*WHAT THIS TASK INVOLVES*
What lines in the entries below contain the word "page"? Copy all of them.
(DATA PROVIDED Opens)
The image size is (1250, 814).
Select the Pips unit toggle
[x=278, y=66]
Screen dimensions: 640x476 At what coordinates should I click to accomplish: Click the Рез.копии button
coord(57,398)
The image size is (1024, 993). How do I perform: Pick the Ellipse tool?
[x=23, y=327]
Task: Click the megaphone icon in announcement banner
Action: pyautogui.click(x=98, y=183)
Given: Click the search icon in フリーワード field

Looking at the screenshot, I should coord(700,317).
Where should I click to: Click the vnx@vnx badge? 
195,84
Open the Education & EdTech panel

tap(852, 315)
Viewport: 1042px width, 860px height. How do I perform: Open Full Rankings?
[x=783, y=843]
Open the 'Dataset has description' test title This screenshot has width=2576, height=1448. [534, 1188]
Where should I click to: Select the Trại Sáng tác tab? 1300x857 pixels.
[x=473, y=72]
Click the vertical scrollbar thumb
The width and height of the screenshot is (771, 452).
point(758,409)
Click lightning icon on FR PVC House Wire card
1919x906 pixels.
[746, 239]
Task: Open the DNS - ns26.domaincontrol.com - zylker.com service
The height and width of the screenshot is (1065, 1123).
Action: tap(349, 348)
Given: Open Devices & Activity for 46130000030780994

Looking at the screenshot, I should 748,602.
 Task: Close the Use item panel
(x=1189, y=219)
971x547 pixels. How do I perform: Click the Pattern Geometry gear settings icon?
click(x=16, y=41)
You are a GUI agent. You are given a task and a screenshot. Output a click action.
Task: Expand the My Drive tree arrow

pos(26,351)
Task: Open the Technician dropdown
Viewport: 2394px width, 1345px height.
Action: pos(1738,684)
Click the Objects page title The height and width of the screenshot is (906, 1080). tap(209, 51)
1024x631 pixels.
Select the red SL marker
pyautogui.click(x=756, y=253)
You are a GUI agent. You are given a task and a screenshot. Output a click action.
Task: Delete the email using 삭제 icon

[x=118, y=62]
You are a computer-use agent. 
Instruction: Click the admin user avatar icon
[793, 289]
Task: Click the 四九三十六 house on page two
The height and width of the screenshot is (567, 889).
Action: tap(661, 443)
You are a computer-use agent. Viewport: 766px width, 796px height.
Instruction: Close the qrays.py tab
(DATA PROVIDED Closes)
*EXERCISE SOLUTION*
Click the Objects page title The height and width of the screenshot is (906, 1080). tap(209, 51)
Task: Click the 四九三十六 house on page two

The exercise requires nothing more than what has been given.